3) Involuntary bankruptcy proceedings brought by two groups of broker/dealers victimized by Naftalin. See Naftalin & Co., Inc. v. Merrill Lynch, Pierce, Fenner & Smith, Inc., supra; In re Naftalin & Co., Inc., 333 F.Supp. 136 (D.Minn.1971); In re Naftalin & Co., Inc., 315 F.Supp. 463 (D.Minn.1970).


4) SEC administrative proceedings brought for the purpose of barring Naftalin from the securities industry for life.


The administrative proceedings culminated on June 19, 1973, in an administrative order barring Naftalin from the securities industry until such time as he might be reinstated, consistent with the public interest. Other civil proceedings also had been substantially concluded by that date.


Unfortunately, the SEC did not refer the matter to the Justice Department for prosecution until March 8, 1974, some nine months later, and an indictment was not returned until April 11, 1974. Thus, the indictment was within the five-year period set by the statute of limitations, 18 U.S.C. § 3282, by only a few months, and followed by nearly four and one-half years the time at which the Government possessed essentially all of the facts upon which the indictment was based. Had the prosecutor not acted with commendable dispatch, this entire prosecution would have been stillborn.


The district court found that this four and one-half year delay between the time of full governmental knowledge and the bringing of a criminal indictment was outrageous. Although unable to identify any demonstrable prejudice to Naftalin's defense, the court, relying upon language from a footnote in United States v. Jackson, 504 F.2d 337, 339 n. 2 (8th Cir.1974), cert. denied, 420 U.S. 964, 95 S.Ct. 1356, 43 L.Ed.2d 442 (1975), found the delay sufficiently aggravated to be considered presumptively prejudicial. As a result, the court held that due process precluded the Government from proceeding with the prosecution.

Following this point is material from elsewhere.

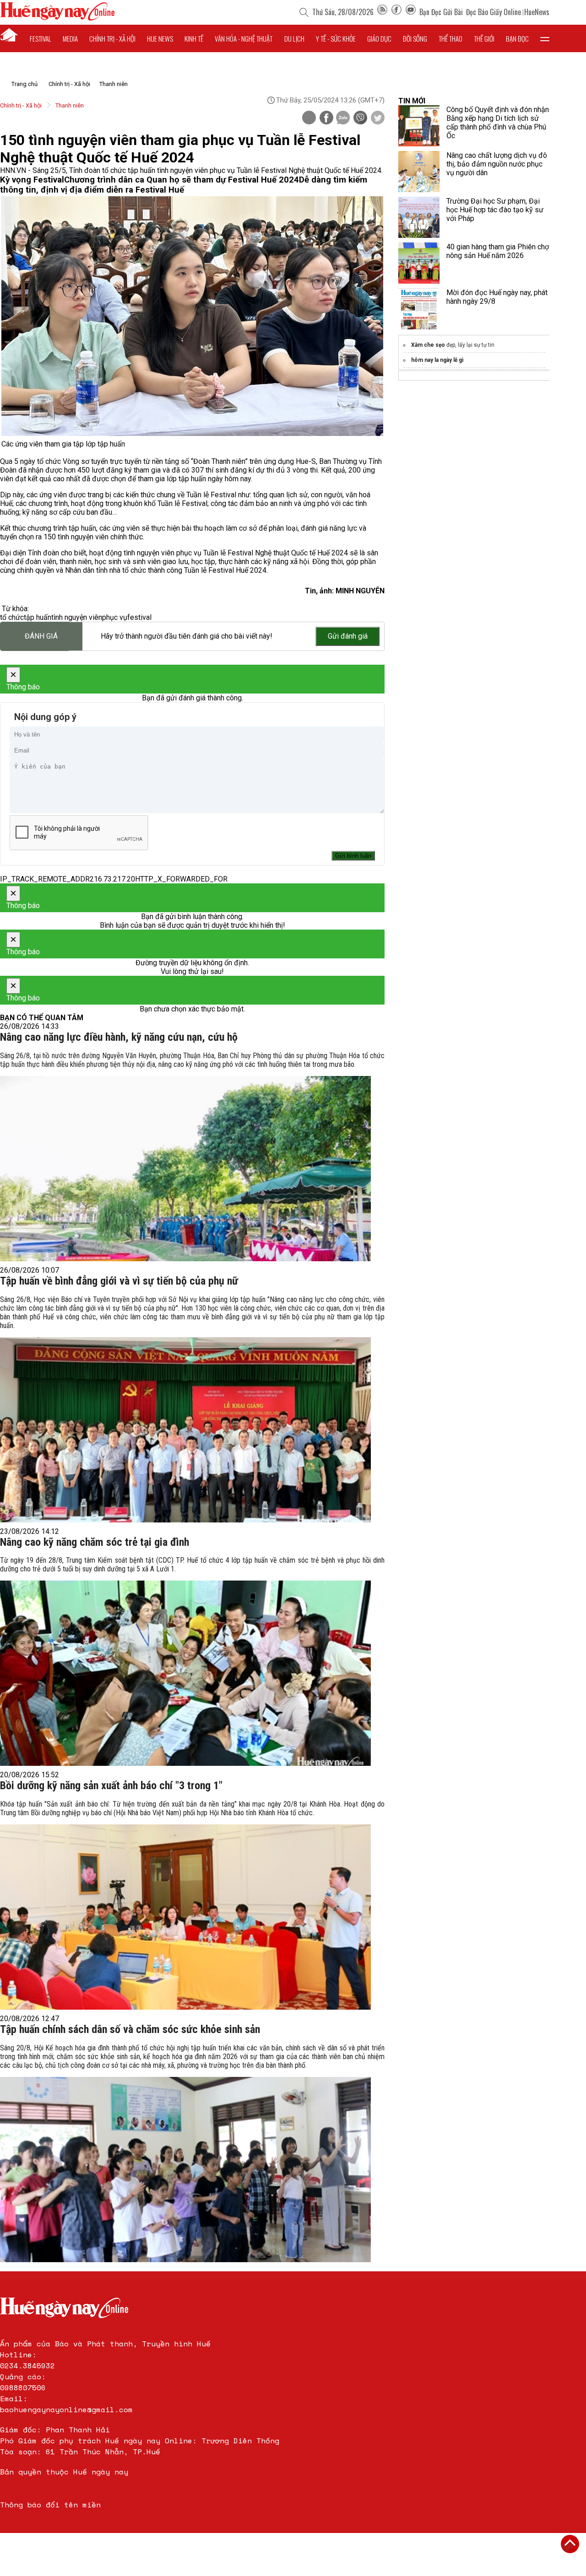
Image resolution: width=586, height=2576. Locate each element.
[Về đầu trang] (570, 2544)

The Government contends that most of this delay was reasonable, although at oral argument counsel conceded that at least nine months of the delay were unnecessary. The Government further argues that in the pre-accusatory context, delay within the statute of limitations will not bar a criminal prosecution unless either there is specific demonstrable prejudice to the defendant's ability to defend himself or the Government's conduct was intentional and for the purpose of gaining a tactical advantage over the defendant.

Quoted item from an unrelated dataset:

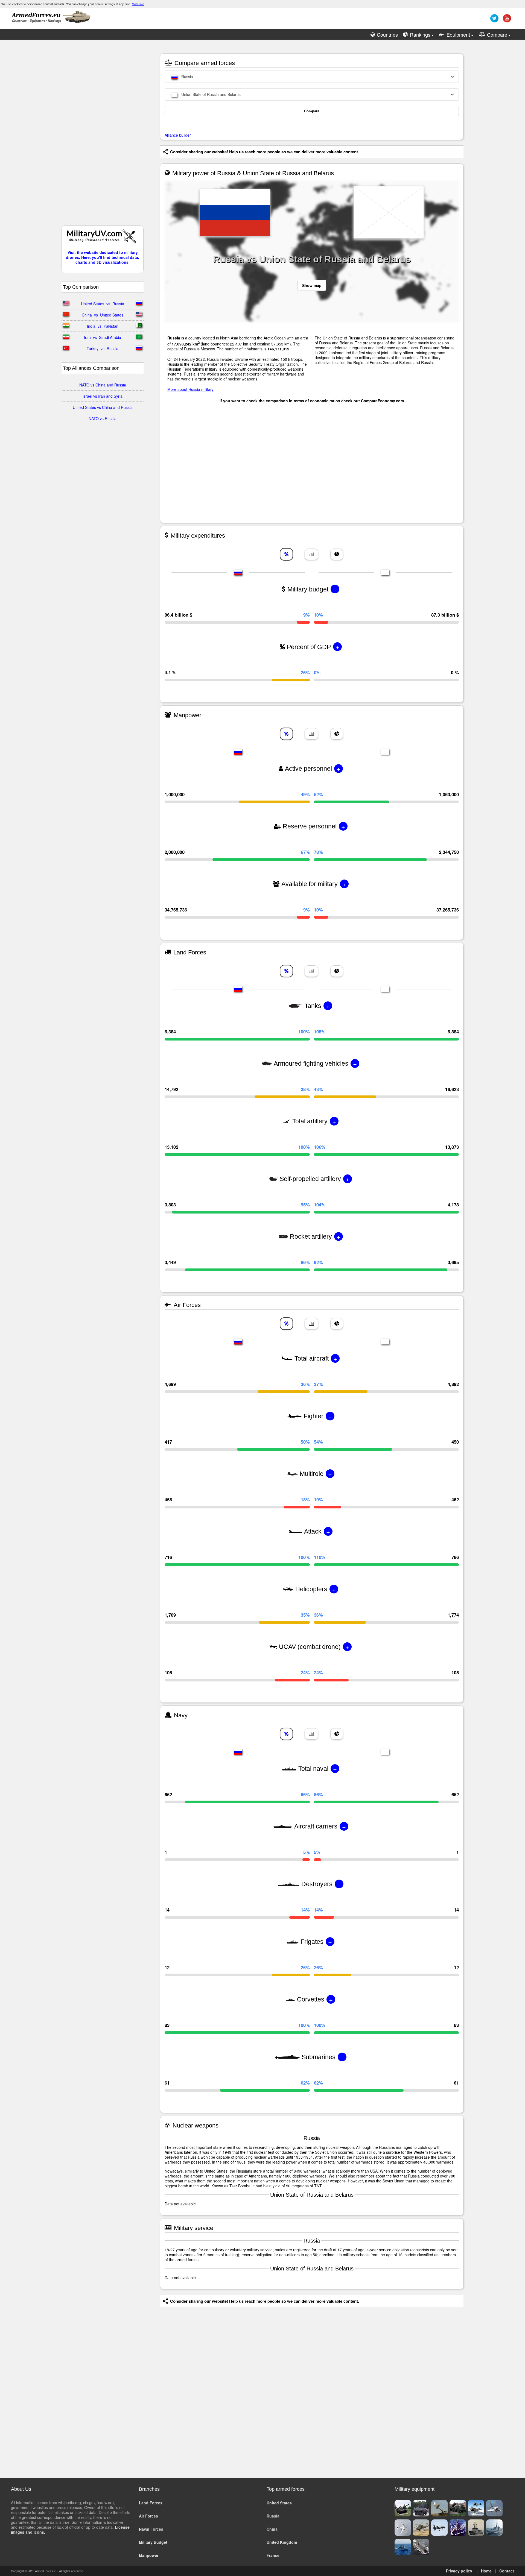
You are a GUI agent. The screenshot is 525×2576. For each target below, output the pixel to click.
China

This court has recently discussed at some length the standards for assessing claims of pre-accusatory delay. See United States v. Barket, 530 F.2d 189 (8th Cir. 1976). There we said the determination of such a claim


involves "a process of balancing the reasonableness of the delay against any resultant prejudice to the defendant." The test for determining prejudicial impact is whether the delay "has impaired the defendant's ability to defend himself," and the trial court's finding on the prejudice issue must stand unless clearly erroneous. (Slip op. at 193 (emphasis added, citations omitted).)The classic type of prejudice is the death or unavailability of a material witness. In Barket, the court found that during the 47-month delay, "six material witnesses had died and others had faded memories of events crucial to Barket's defense." Id. at 5; cf. United States v. Lovasco, 532 F.2d 59, No. 75-1852 (8th Cir., Feb. 23, 1976). Although Naftalin makes a claim that an important witness has died, the district court found that, assuming the relevance of the alleged witness' testimony, his dealings with Naftalin could be established from his and Naftalin's records and that his death therefore did not cause substantial prejudice.


Undeniably, as the delay increases, the specificity with which prejudice must appear, diminishes. Particularly in cases hinging on identification by one or few eyewitnesses, delay raises a "lurking danger of misidentification." Robinson v. United States, 148 U.S.App.D.C. 58, 459 F.2d 847, 853 (1972). Also, the inability of the accused to recall his conduct on an unremarkable day in the distant past may bar prosecution in some cases.2 For example,


(t)he people (in the drug subculture) simply do not have desk pads and social calendars to assist them in determining where they were at a particular time many months before. (Powell v. United States, 122 U.S.App.D.C. 397, 352 F.2d 705, 711 (1965), quoted in Robinson v. United States, supra, 459 F.2d at 852 n. 31.)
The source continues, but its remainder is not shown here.